The perforated cornea was treated with a multilayered, amniotic membrane transplant, fortified with cyanoacrylate glue, compression, as well as a therapeutical contact lens. The perforation closed following a complete absorption of the amniotic membrane transplant. Calcifediol (10 µg, twice daily) and paricalcitol (1µg, every other day) were started as adjunctive therapies, in an attempt to boost innate-immunity and tissue regeneration within the slow-healing cornea.

Results

Corneal perforation healing and re-epithelialization improved significantly after the initiation of the combined Vitamin D receptor agonist therapy (calcifediol + paricalcitol).
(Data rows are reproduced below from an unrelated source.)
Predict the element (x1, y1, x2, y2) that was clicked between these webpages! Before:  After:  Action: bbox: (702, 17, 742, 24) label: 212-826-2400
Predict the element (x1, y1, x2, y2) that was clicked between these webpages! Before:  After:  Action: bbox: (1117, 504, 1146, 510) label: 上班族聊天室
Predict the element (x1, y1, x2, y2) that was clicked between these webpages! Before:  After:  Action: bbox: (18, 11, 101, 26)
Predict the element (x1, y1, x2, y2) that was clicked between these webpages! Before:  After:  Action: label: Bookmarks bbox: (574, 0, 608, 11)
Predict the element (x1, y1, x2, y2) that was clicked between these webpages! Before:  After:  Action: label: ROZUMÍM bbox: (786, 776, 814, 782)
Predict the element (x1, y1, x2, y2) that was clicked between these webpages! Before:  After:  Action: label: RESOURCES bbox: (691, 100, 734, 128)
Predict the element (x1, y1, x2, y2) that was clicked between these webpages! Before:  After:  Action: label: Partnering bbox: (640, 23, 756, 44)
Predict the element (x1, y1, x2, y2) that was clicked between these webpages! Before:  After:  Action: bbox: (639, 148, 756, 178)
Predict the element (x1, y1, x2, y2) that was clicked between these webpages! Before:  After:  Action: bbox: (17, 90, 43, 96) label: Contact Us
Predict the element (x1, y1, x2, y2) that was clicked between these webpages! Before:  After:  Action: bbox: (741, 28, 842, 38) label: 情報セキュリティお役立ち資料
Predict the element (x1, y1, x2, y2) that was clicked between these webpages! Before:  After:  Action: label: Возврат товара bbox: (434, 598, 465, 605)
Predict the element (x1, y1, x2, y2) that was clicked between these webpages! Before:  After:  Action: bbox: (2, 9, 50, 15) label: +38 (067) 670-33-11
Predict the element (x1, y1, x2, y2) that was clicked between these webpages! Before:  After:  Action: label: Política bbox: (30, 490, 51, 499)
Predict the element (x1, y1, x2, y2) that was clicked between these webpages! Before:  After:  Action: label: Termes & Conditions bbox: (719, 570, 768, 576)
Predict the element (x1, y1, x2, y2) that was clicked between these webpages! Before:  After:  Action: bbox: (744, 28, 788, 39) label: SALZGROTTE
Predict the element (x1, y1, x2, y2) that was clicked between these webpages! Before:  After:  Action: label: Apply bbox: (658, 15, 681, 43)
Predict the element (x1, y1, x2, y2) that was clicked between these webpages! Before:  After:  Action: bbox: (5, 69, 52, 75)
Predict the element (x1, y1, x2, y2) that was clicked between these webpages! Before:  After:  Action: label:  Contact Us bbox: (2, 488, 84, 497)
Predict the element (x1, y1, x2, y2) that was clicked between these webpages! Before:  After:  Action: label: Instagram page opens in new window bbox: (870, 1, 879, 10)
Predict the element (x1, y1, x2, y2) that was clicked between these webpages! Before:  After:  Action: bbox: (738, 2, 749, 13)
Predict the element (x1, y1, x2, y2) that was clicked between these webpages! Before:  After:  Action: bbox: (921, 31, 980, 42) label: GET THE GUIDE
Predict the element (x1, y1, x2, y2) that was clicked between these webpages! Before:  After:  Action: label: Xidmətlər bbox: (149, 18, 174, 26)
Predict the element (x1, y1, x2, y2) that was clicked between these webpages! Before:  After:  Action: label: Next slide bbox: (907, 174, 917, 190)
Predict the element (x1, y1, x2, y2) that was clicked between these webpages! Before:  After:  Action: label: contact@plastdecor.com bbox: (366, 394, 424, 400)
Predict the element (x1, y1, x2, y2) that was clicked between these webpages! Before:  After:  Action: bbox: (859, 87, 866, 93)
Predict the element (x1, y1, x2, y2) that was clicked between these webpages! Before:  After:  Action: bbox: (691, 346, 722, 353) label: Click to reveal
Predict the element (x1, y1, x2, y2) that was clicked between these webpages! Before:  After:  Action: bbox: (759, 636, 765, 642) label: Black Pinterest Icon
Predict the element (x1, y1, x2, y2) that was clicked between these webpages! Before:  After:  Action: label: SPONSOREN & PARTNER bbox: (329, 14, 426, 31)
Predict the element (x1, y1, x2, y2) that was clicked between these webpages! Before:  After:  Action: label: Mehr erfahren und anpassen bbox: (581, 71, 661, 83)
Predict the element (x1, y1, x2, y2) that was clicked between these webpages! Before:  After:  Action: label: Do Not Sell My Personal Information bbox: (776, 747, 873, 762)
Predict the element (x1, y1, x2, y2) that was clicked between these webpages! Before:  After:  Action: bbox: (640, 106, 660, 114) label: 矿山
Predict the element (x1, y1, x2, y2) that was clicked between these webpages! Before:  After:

During combined calcifediol-paricalcitol therapy, the patient has had no reoccurrence of Herpes simplex keratitis, or orolabial Herpes lesions. This case highlights potential benefits of using active Vitamin D Receptor agonists as adjunctive therapies for the treatment of infectious corneal perforations.

Conclusions

With the increasing number of studies linking Vitamin D Receptors to improved corneal wound healing, topical or oral application of the inactive nutrient, Vitamin D3 (cholecalciferol), as well as active Vitamin D receptor agonists (calcifediol (25D3), calcitriol (1,25D3), paricalcitol (1,25D2), should be considered as possible adjunctive therapies. We suspect that Vitamin D receptor agonists, such as calcifediol and paricalcitol, could potentially replace the antibiotic doxycycline as a common adjunctive therapy in treating infectious corneal ulcers, and perforations. Further research is required to elucidate the physiological actions of Vitamin D receptor agonists on the cornea, and to determine required dosages for optimal results.